For a man often accused of worrying too much and too publicly about his legacy, the former president sounds relaxed and confident. While he confesses to lapses of wisdom and courage, he cannot quite conceal the sense that almost every day, the extremism and incompetence of the Bush administration make his controversial tenure look better by contrast. After years of mostly refraining from overt criticism of his successor, Clinton evidently feels free to be more candid from now on. If his book tour offers his political adversaries a fresh opportunity to attack him, it also provides him a national platform to speak his mind about them.

"We were in better shape when I left office than we are now," he said. He was talking about the number of Americans who lack health insurance -- but the unavoidable inference went much further.

Al Gore gave a speech in Washington Thursday about the Bush administration's attempts to link Iraq and al-Qaida. Do you agree with him that the administration misled the country about those alleged links?

The whole time I was there [in the White House], I knew of no links. Now, I don't think you can say for sure that there was never an al-Qaida member that was inside Iraq, but in terms of them being operational partners, I didn't know anything about that. I also never had any doubt that Iraq was not behind 9/11, because they didn't have the terrorist capacity to do it.

I supported -- as the whole world did -- resuming the weapons inspections inside Iraq, for a simple reason. When any kind of tyranny is running out of steam -- as Iraq seemed to be -- I was afraid if they still did have any of those chemical or biological agents, somebody might sell them or give them away, or they might be stolen. But in terms of [Iraq and al-Qaida] working together, I never saw any evidence of it. And I have not seen any evidence since -- from what's been in the press -- that supports that contention. And apparently the 9/11 commission doesn't agree [with the allegation that Iraq worked with al-Qaida] either.

Now I hear Vice President Cheney continuing to assert that there is a connection, but there's a difference between assertion and evidence. If they have some kind of evidence, they can come forward with it, but I haven't seen any yet.

The administration and its supporters have often cited statements from you and your administration about Saddam Hussein's regime to justify the decision to go to war in Iraq. I have heard you say recently that the invasion was too precipitous -- and that the president should have waited until the inspections were completed, at least. Do you believe the war was justified?

Well, I believed at the time that it was far more important to win a complete victory in Afghanistan, do everything we could to try to find Osama bin Laden and al-Qaida's leadership, and help Hamid Karzai be the president of the whole country and not just Kabul. Now it seems to be moving in the right direction anyway because Karzai has proved to be a very able man and because we beefed up our support a little bit and the rest of the world came in a little bit. I thought at the time that we should take care of our Afghan obligations first. I thought it was curious -- given who did 9/11 and what the big terrorist threat was -- that we were sending 150,000 troops to Iraq and had only between 12,000 and 15,000 in Afghanistan.

But Paul Wolfowitz always had a theory that if they got rid of Saddam Hussein they could build a democracy in the Middle East that would shake up the other authoritarian Arab regimes, and that would give them greater leverage in making peace between the Palestinians and the Israelis.
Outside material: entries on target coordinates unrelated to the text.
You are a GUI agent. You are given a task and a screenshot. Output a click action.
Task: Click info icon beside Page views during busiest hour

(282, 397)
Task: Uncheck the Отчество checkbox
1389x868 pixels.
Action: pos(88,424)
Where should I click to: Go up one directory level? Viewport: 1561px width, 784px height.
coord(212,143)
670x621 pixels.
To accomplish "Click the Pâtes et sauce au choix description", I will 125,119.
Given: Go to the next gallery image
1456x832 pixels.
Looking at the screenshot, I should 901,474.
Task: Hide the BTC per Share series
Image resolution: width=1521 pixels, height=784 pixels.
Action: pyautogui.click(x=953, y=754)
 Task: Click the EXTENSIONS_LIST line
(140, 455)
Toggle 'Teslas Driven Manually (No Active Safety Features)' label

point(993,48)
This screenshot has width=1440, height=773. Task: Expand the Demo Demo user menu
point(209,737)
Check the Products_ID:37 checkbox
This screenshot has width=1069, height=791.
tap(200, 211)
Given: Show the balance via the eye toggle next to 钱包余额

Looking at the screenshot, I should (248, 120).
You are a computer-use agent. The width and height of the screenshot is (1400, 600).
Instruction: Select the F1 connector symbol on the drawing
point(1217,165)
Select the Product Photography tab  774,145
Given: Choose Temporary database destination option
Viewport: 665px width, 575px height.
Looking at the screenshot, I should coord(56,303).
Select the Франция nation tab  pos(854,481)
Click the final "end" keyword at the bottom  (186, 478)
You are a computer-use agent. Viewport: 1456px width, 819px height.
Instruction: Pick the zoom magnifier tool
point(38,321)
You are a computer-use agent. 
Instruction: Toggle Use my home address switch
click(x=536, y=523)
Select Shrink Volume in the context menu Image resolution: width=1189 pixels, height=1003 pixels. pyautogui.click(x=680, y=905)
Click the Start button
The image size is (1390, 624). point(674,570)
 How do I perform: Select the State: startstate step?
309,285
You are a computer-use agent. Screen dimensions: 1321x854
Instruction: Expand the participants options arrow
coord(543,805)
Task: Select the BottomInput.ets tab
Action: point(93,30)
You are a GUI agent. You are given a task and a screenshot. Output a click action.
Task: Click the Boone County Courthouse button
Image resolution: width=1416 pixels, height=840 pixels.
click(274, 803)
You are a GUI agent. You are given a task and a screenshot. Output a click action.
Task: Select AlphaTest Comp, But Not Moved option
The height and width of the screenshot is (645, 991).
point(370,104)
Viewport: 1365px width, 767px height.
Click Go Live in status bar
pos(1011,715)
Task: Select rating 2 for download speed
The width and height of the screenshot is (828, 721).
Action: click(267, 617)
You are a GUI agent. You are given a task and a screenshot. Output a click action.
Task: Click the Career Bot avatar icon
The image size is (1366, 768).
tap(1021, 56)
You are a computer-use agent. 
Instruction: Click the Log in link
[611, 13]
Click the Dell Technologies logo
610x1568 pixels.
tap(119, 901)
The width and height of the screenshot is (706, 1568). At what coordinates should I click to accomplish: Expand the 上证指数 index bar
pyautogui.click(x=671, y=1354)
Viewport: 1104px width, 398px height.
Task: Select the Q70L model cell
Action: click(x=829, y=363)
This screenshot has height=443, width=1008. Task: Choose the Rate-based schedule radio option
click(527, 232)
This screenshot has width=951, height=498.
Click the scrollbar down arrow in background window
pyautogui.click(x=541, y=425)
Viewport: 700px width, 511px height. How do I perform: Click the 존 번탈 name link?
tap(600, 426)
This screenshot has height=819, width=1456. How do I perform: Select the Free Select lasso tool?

The only legal justification they had for going to war was Saddam Hussein's failure to comply with the U.N. resolutions [requiring his regime to destroy its illicit arsenal].

And I didn't see how we had triggered that by substituting our judgment for that of [chief U.N. weapons inspector] Hans Blix. If Blix had said this guy won't cooperate, he's bad, and we ought to take him out, then I would have favored military action. But had that happened, then whether the Security Council voted for it or not, we would have had many more allies and far fewer enemies, and no one would have thought we had a different agenda.